● TEXT SEGMENT
____________________

A Different Way to Loop
In Part Four, we learned how pattern matching enables elegant data handling. Now we’ll tackle another fundamental shift: in functional programming, you don’t use loops - you use recursion.
If you’re coming from an object-oriented background, loops are probably second nature. for, while, forEach - these are the tools you reach for when you need to process multiple items. But in Elixir, immutability means you can’t have traditional loop counters that increment. Instead, you use recursion: functions that call themselves.
Once you understand recursion, you’ll find it more expressive than loops. It naturally handles complex iteration patterns, and Elixir’s tail-call optimization makes it just as efficient as loops in other languages.
What is Recursion?
Recursion is when a function calls itself. Every recursive function has two parts:
- Base case - When to stop recursing (the exit condition)
- Recursive case - How to break down the problem and call yourself again
Let’s start with the classic example - calculating factorial:
defmodule Math do
# Base case: factorial of 0 is 1
def factorial(0), do: 1
# Recursive case: n! = n * (n-1)!
def factorial(n) when n > 0 do
n * factorial(n - 1)

____________________

● INSTRUCTIONS
**A.** Reproduce the part of the Elixir recursion tutorial starting with "Recursion is when" and going on through "factorial(n - 1)".
**B.** Carry on writing the Elixir recursion tutorial from its final line onward.

● DATA LINES
____________________

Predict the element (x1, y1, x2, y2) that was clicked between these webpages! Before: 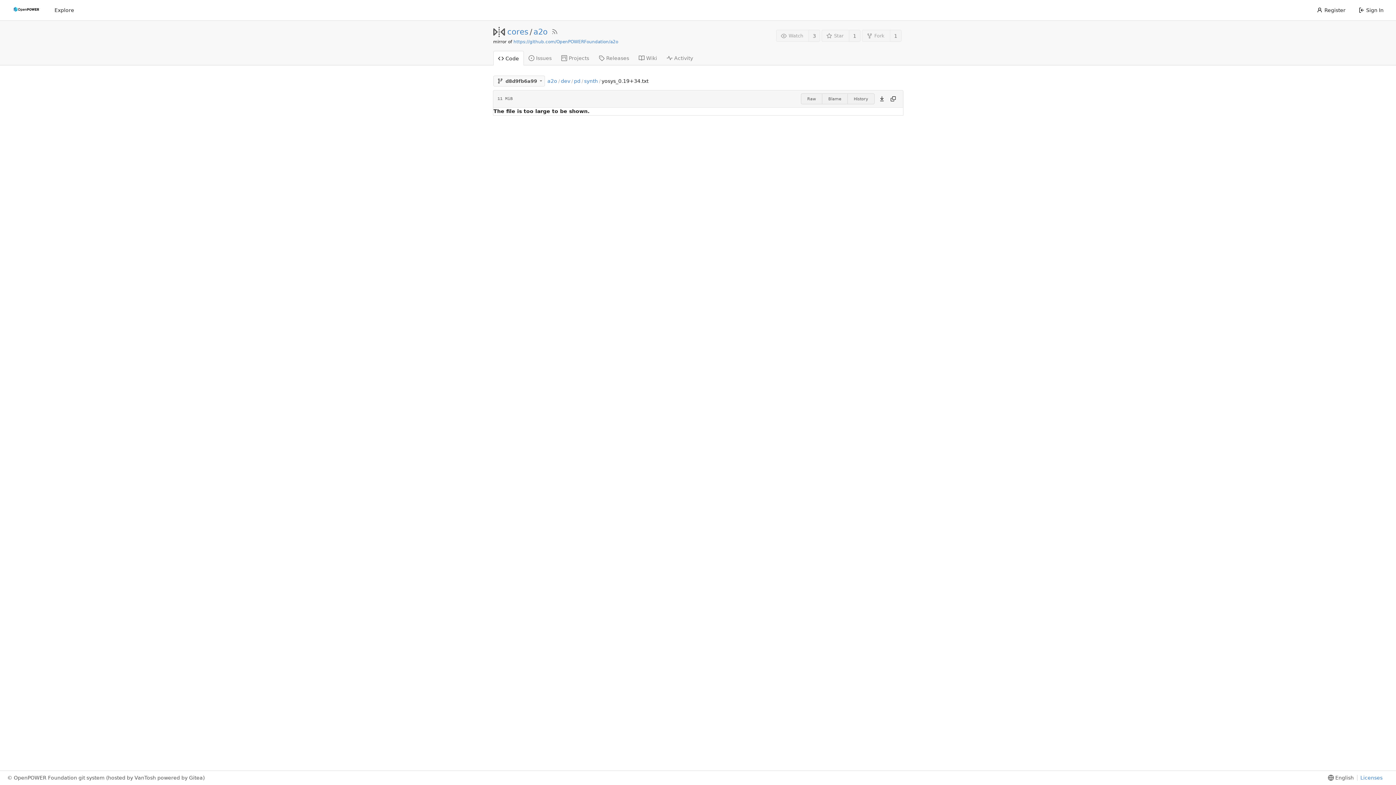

____________________

● ANSWERS PROVIDED
**A.**
Recursion is when a function calls itself. Every recursive function has two parts:
- Base case - When to stop recursing (the exit condition)
- Recursive case - How to break down the problem and call yourself again
Let’s start with the classic example - calculating factorial:
defmodule Math do
# Base case: factorial of 0 is 1
def factorial(0), do: 1
# Recursive case: n! = n * (n-1)!
def factorial(n) when n > 0 do
n * factorial(n - 1)

**B.**
end
end
IO.puts(Math.factorial(5)) # 120
# How it works:
# factorial(5) = 5 * factorial(4)
# factorial(4) = 4 * factorial(3)
# factorial(3) = 3 * factorial(2)
# factorial(2) = 2 * factorial(1)
# factorial(1) = 1 * factorial(0)
# factorial(0) = 1 (base case!)
# Now unwind: 1 * 1 * 2 * 3 * 4 * 5 = 120Notice how pattern matching separates the base case from the recursive case. When n reaches 0, we stop recursing and return 1. Otherwise, we multiply n by the factorial of n - 1.
Contrast: Loops in OOP
In most languages, you’d use a loop:
# Python - imperative loop
def factorial(n):
result = 1
for i in range(1, n + 1):
result *= i # Mutate result
return result
print(factorial(5)) # 120// JavaScript - imperative loop
function factorial(n) {
let result = 1;
for (let i = 1; i <= n; i++) {
result *= i; // Mutate result
}
return result;
}
console.log(factorial(5)); // 120
The loop approach:
- Requires mutable variables (
result,i) - Mixes control flow (the loop) with logic (the multiplication)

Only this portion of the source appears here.